(Collected data entries)
########################################
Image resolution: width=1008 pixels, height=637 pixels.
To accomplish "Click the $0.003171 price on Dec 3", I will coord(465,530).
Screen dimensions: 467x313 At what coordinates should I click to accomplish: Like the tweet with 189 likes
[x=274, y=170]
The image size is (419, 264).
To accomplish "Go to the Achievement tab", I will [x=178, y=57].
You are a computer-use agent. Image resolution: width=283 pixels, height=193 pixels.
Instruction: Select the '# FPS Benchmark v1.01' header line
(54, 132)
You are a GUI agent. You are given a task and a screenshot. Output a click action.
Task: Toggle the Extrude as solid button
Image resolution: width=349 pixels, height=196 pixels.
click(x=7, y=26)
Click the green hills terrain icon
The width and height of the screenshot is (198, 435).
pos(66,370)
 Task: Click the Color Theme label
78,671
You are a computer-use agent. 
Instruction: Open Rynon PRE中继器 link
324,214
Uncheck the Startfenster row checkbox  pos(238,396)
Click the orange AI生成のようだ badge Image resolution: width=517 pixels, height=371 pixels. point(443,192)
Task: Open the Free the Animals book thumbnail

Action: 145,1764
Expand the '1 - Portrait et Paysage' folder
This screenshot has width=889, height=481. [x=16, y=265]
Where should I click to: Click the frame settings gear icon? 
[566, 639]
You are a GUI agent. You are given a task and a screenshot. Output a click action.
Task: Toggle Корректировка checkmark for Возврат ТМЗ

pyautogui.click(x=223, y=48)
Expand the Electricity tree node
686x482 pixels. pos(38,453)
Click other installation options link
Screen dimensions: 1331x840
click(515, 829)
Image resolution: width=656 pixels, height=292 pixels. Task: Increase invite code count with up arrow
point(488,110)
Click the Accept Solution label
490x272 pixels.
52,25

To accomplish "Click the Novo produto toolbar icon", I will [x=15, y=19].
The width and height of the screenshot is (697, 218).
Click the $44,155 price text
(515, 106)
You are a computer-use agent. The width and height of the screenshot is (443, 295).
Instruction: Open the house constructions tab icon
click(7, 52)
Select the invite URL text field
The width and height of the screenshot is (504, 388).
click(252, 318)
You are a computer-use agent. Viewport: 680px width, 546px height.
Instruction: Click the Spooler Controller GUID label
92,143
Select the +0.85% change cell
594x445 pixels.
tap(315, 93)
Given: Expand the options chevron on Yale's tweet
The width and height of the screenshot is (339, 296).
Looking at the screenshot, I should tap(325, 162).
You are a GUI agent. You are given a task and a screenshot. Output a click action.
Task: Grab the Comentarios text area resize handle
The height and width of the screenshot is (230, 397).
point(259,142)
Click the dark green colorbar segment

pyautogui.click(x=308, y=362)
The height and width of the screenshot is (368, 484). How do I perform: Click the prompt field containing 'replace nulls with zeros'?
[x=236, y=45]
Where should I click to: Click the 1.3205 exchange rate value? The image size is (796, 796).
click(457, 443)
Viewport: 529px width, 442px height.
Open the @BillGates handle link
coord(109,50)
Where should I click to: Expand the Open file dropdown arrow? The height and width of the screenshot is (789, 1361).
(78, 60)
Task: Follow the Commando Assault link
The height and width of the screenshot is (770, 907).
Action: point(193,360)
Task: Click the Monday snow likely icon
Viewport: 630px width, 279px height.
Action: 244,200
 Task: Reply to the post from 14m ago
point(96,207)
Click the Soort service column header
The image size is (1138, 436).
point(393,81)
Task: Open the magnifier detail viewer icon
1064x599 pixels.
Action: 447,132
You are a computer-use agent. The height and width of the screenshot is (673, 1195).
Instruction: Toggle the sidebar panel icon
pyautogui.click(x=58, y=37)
########################################
Problem to work on:
Produce only the lines from the line containing "The height and width of the screenshot is (230, 397)." through the line containing "Task: Follow the Commando Assault link", inclusive of both, exactly as they stand in the entries above.

Output of the task:
The height and width of the screenshot is (230, 397).
point(259,142)
Click the dark green colorbar segment

pyautogui.click(x=308, y=362)
The height and width of the screenshot is (368, 484). How do I perform: Click the prompt field containing 'replace nulls with zeros'?
[x=236, y=45]
Where should I click to: Click the 1.3205 exchange rate value? The image size is (796, 796).
click(457, 443)
Viewport: 529px width, 442px height.
Open the @BillGates handle link
coord(109,50)
Where should I click to: Expand the Open file dropdown arrow? The height and width of the screenshot is (789, 1361).
(78, 60)
Task: Follow the Commando Assault link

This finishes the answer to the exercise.